A still from Across The UniverseThe music is used smartly, unsparingly. Some songs are turned on their head, contexts and genders changed, while others continue to underscore moments of poignancy and loss, strength and ecstasy. It's a wonder how versatile the words are, used unchanged, to fit into these young lives, even as war explodes around them. Strawberry Fields Forever -- used when Jude the (obscure?) artist is impaling said berries to name a record label after the fruit -- ranks among the strongest interpretations, as do Happiness Is A Warm Gun, Let It Be and All You Need Is Love, complete with that blessed Lennon adlib that takes on new character here.

 

I still think If I Fell should only ever be sung by a man, but that's just one bad shot. With merciful restraint, nobody sings the words to A Day In The Life; they just read the newspaper, oh boy.

 

The characters are interesting, the support-acts often more fun than the near-perfect leads. The acting is pretty consistently spot-on, and the cameos work -- Bono, Joe Cocker, Eddie Izzard and Salma Hayek are all superbly cast and clearly thrilled to be a part of the film. The Hendrixian JoJo (Martin Luther) plays a mean guitar and doesn't quite dig the Purple Haze outfit forced onto him by Sadie (Dana Fuchs), the bourbon-swigging Janis to his Jimi. The latter is fittingly Sexy, enough to make us rethink the truth -- that the boys wrote it about the Maharishi Mahesh Yogi (Sexy Sadie, what have you done? You made a fool of everyone) and changed the name from Maha-rishi to Sexy Sadie to avoid litigation.

 

This, then, is a film about universality of meaning, best expressed by Prudence (TV Carpio), a lesbian cheerleader who takes the happiest of songs and, convincingly, makes it sad.
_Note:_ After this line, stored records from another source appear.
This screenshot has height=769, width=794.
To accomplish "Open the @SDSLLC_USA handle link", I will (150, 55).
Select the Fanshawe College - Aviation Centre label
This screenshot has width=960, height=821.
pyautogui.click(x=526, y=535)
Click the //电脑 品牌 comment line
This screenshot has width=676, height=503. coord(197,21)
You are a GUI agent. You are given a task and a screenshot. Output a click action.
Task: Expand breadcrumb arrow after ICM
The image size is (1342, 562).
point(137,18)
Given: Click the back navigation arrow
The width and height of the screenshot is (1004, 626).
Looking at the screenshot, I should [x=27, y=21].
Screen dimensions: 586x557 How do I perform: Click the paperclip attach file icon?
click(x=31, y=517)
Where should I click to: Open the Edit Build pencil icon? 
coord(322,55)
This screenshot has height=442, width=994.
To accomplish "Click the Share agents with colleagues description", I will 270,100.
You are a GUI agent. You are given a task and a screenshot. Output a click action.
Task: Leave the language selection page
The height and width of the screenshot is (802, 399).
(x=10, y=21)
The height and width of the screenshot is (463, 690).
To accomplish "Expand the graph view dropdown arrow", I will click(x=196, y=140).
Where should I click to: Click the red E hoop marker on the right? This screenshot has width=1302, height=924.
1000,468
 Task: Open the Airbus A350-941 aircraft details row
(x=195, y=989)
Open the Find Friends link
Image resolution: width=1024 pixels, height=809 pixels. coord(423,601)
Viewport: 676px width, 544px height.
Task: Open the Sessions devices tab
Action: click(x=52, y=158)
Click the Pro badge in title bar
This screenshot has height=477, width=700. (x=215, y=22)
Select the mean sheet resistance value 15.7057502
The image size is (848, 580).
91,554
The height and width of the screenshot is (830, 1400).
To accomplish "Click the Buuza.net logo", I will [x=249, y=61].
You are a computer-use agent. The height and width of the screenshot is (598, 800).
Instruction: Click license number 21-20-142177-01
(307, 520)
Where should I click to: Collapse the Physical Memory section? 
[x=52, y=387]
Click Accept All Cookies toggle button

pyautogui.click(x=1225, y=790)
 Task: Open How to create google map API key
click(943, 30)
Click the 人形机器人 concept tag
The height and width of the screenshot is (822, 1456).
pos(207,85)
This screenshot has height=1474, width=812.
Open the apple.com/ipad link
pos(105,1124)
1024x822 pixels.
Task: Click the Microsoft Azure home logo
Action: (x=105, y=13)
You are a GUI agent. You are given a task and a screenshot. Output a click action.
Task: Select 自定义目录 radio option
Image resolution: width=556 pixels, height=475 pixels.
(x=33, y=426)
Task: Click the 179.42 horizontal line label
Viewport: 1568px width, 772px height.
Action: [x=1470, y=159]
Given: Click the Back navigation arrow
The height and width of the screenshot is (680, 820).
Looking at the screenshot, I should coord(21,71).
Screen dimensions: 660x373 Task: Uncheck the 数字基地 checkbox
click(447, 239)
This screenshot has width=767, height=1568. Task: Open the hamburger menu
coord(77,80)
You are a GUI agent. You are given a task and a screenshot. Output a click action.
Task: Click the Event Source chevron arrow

The gang lives in worn-down, very cool New York digs, and, on a stormy night, she enters the room with a faceful of bruises, and stands dripping on the wooden floor.

 

Sadie walks by, bemused, sees Prudence and asks, 'Where'd she come from?' Jude unblinkingly deadpans, 'She came in through the bathroom window.'

 

Take a bow, Julie.

 

Elvis himself, I firmly believe, was a Beatles person. Leave the cynicism on the flower-patterned welcome mat, walk in and grin through this film. Be warned: you may have to head to karaoke bar right after. Rodgers-Hammerstein they may not be, but a Lennon-McCartney musical is very special indeed.